At this stage, it is important to note that the name “nitroreductase” is a little misleading – no one has yet identified an enzyme that is believed to play a primary biological role of reducing nitroaromatic compounds, of which very few exist in nature. Thus, it is not really surprising that most nitroreductases are catalytically inefficient with nitroaromatic substrates like metronidazole, as this does not seem to be an activity nature has selected for. Nevertheless, even with non-natural substrates, useful information can often be gleaned by assessing how closely-related enzymes differ in their activity levels. In this particular case, some very nice detective work by two PhD students (Elsie Williams and Abby Sharrock, now both postdocs), highlighted two highly-conserved amino acid residues within the active sites of related nitroreductases as being likely to interfere with metronidazole activation. By substituting these amino acids with more-compatible alternatives, Abby was able to substantially improve metronidazole activation by each of these enzymes, with one variant appearing especially effective.
Abby and another then-PhD-student, Kelsi Hall (now a postdoc at the Norwegian University of Life Sciences in Ås) were hosted by Jeff and his wife Meera for a few months in their Johns Hopkins lab, and helped to screen some proof-of-principle transgenic zebrafish lines, which ultimately gave very promising results. Jeff’s team (in particular, Dr Tim Mulligan) then conducted an extremely comprehensive evaluation of the new nitroreductase – “NTR 2.0” – across a range of scenarios, where it consistently exceeded the ablation performance of first-generation nitroreductases – requiring 100-fold lower concentrations of metronidazole for effective cell ablation.

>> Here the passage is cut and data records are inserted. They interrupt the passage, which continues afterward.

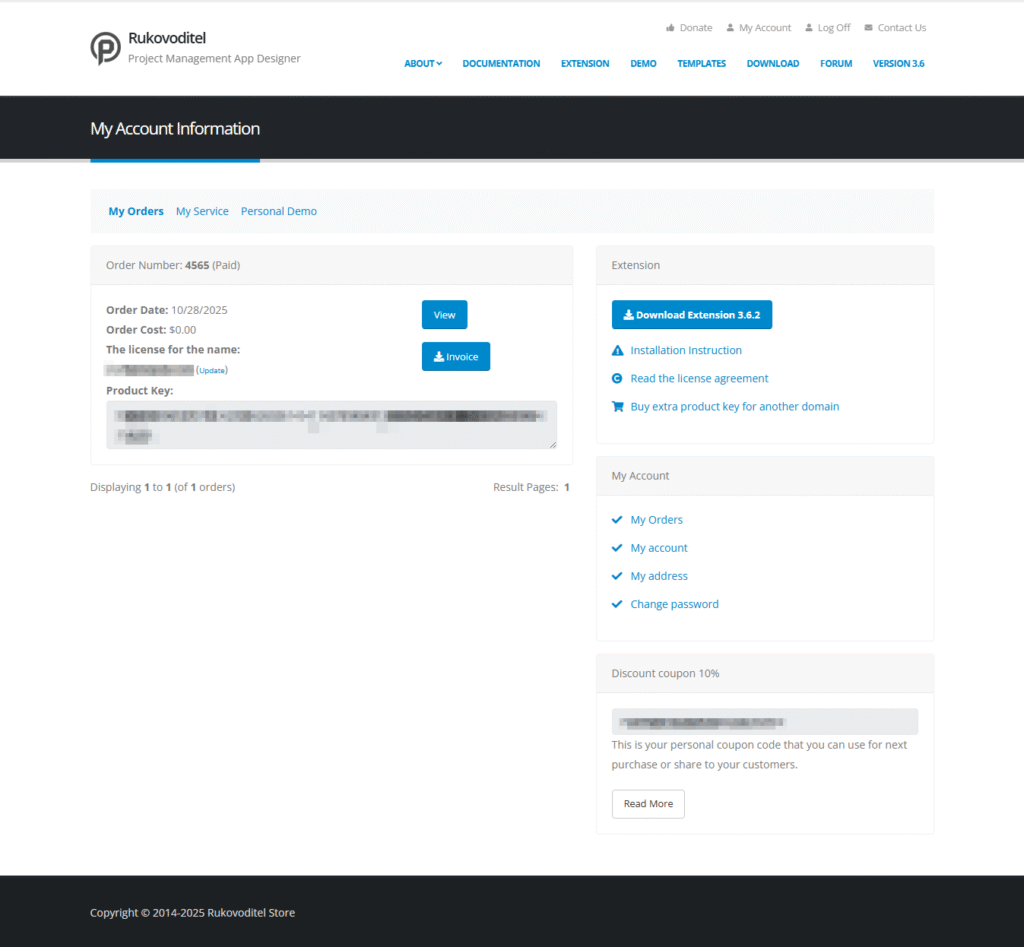Click the shopping cart icon
This screenshot has width=1024, height=947.
click(x=617, y=407)
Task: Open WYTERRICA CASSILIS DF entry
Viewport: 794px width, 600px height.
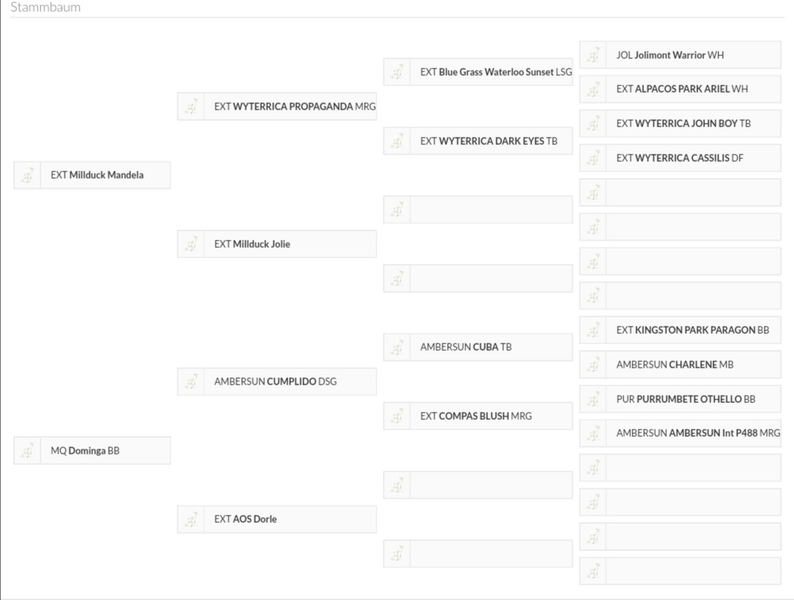Action: [679, 158]
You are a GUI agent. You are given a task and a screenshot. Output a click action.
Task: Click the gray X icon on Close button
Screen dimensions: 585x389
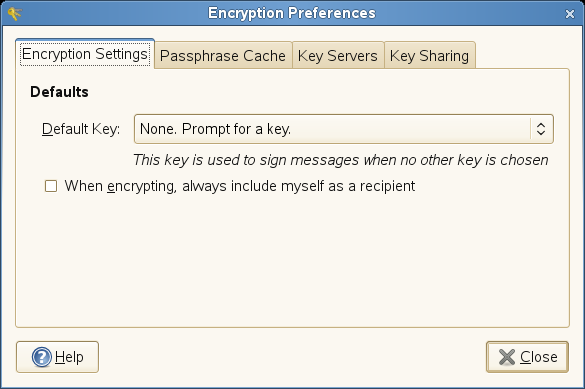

The manuscript describing this work has now been published in Nature Methods (doi 10.1038/s41592-021-01364-4), and Jeff has gone on to create a series of ready-to-use transgenic resources to make NTR 2.0 as accessible as possible to the research community (https://www.addgene.org/Jeff_Mumm/). And the banner photo? That's me in the middle, attempting to infiltrate Jeff and Meera's lab during the visit of Abby (far left) and Kelsi (far right). Thank you both for your fantastic hospitality, and of course for the huge effort your team put into testing our NTRs during a very testing pandemic.